The ‘2020 Rosé’ that Scout Vineyard released this week is everything I love about BC rosé. Made with Cabernet Sauvignon, Pinot Gris, Muscat, Gewurztraminer & Riesling, a greatest hits collection of grapes that do so well here. It’s on the darker side of the rose spectrum, and that heavy handedness with the Cab really adds a great boost of tannin and structure to an otherwise aromatic, fruit forward wine. It’s about as far from Provençal rosé as it gets, and I really enjoy this new style emerging. It’s all red twizzlers and white flowers, cranberry and some lees contact from time spent in qvevri.
What is the one versatile BC wine you recommend for dining al fresco all summer long?
The Fitz Brut from Fitzpatrick Family Vineyards. Talk about versatile, this wine goes with just about anything. For a traditional method sparkler aged in bottle on lees for 24 months, it’s honestly a steal of a deal that makes it perfect for everything from a lunch picnic to a special occasion. Crisp and peachy, a touch of brioche, with a stunning lush mouthfeel and fine bubbles. I find myself reaching for this bottle to go with a bag of chips or a pot of buttery spot prawns. My dog is also named Fitz, so I may have an extra soft spot for this wine.
How have the pandemic months reshaped your approach to buying, serving, and enjoying wine? What lasting effects do you expect the pandemic to have on local businesses and wine lovers?
There’s been a huge shift towards drinking wine at home rather than in a restaurant or lounge setting. This means that I’m not always there to talk about the wine, so the wine really needs to speak for itself. I tried tackling this change by writing more extensive tasting and serving notes on our labels, to mixed results! We get tagged in a lot of social media posts of folks enjoying our wines at home, and it’s always so fun to see them out in the wild alongside a good meal and some friends. I was also tagged in a video where someone zooms in on the ‘serve lightly chilled’ note on our red wine, then the video cuts to the wine getting put in the microwave with a ‘you can’t tell me what to do’ caption. So, mixed results.
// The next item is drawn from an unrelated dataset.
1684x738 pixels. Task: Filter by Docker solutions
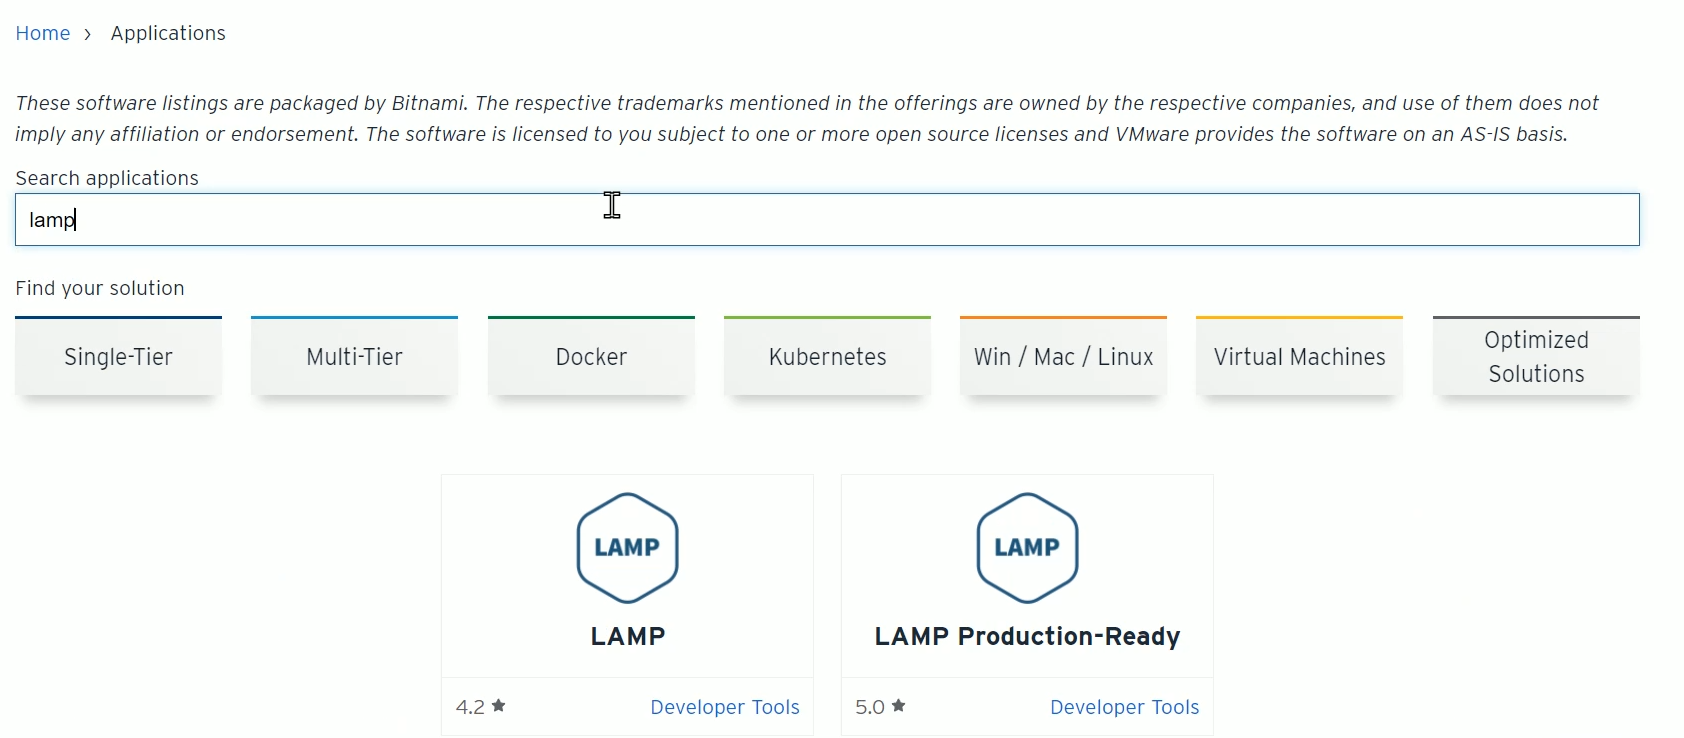tap(591, 357)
I think a lot of people have been incorporating nice wines into their routines, as it can be a lot easier to pull a cork than try to recreate your favourite bar’s cocktail list from home. Folks have been branching out from their go-to wines and are more willing to experiment with some new styles. Hopefully this translates into a whole new group of wine lovers eager to learn more about what they are drinking and where it comes from.
With so many businesses struggling during the pandemic, consumers now care even more about supporting their local wineries. Locals want to be drinking BC wines, and it’s really what’s keeping everyone in the industry going. I suspect there will be a trend towards drinking locally for quite a while to come.
Less serious wines are on the rise, fresh and zippy, casual and fun, wines to be gulped from solo cups at a picnic. We can’t keep our sparkling rosé on the shelves, and are selling it at twice the rate as our rosé last summer. Parks & picnics are the new wine hotspots!